Please return every line below that contains the string "Instruction".
Segment Start: MATERIAL SUPPLIED
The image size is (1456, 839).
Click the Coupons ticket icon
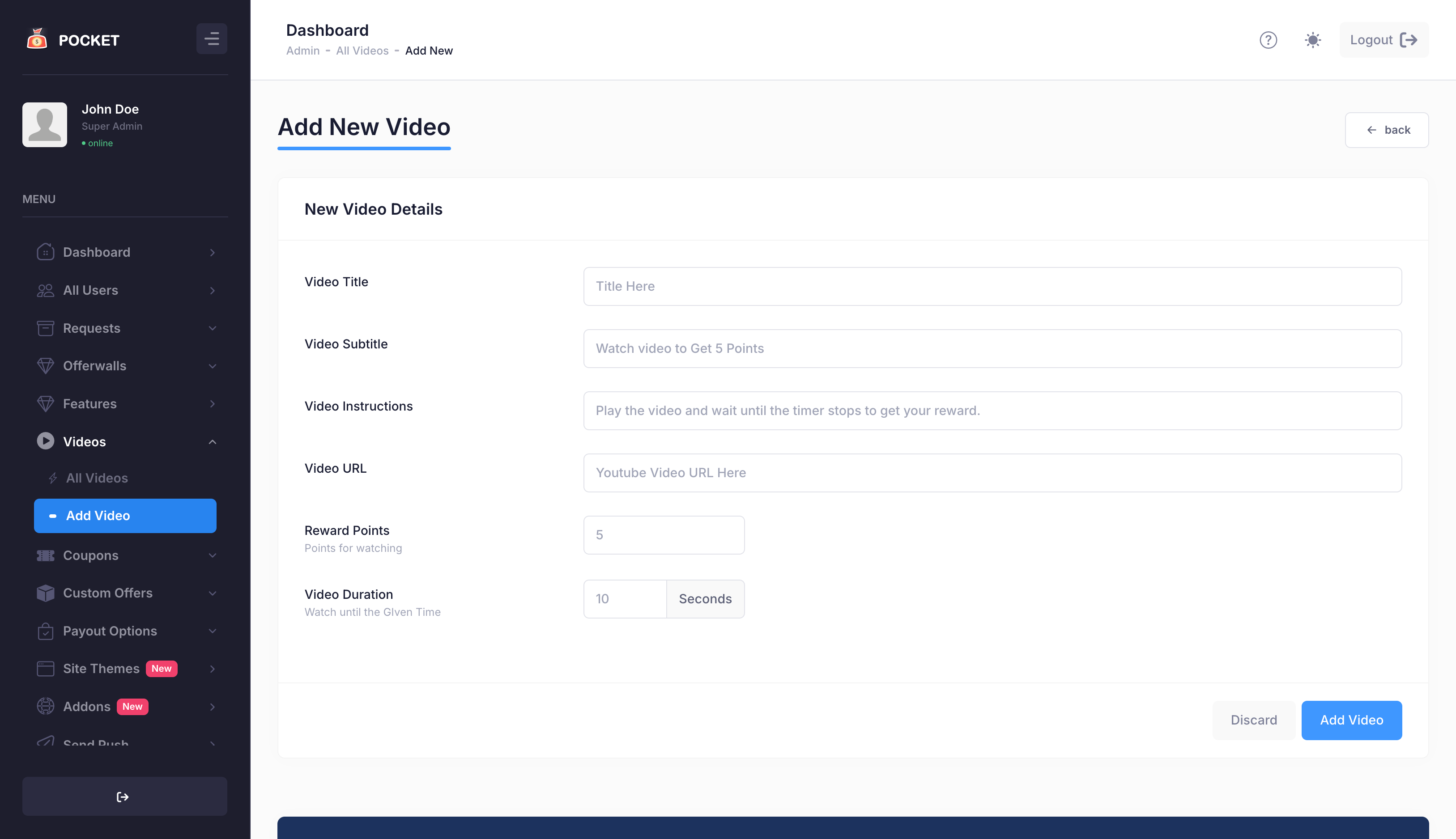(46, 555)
Segment End: MATERIAL SUPPLIED
Segment Start: MATERIAL SUPPLIED
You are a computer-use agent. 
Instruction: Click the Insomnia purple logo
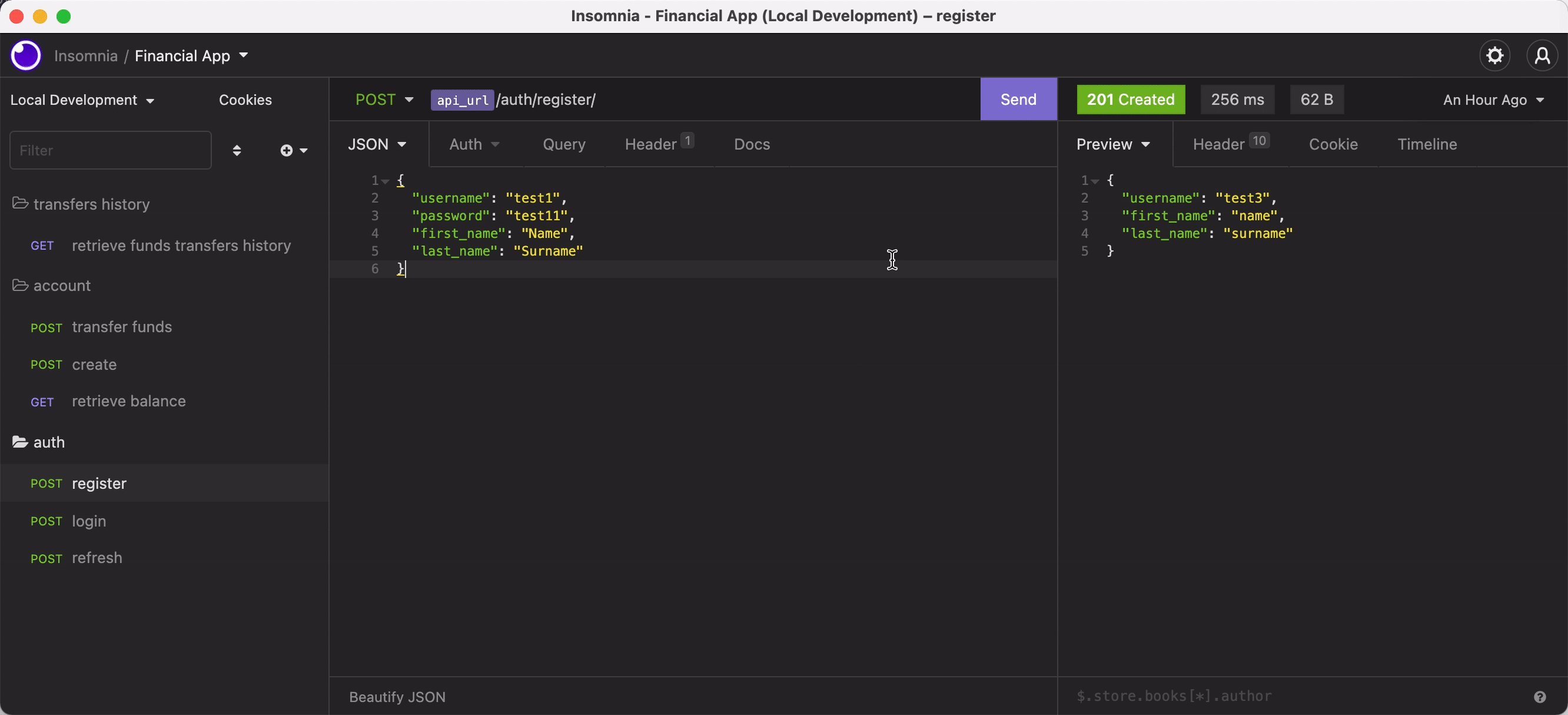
Segment End: MATERIAL SUPPLIED
Segment Start: MATERIAL SUPPLIED
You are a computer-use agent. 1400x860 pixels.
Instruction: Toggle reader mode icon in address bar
Segment End: MATERIAL SUPPLIED
## [YOUR SOLUTION]
Instruction: Click the Insomnia purple logo
Instruction: Toggle reader mode icon in address bar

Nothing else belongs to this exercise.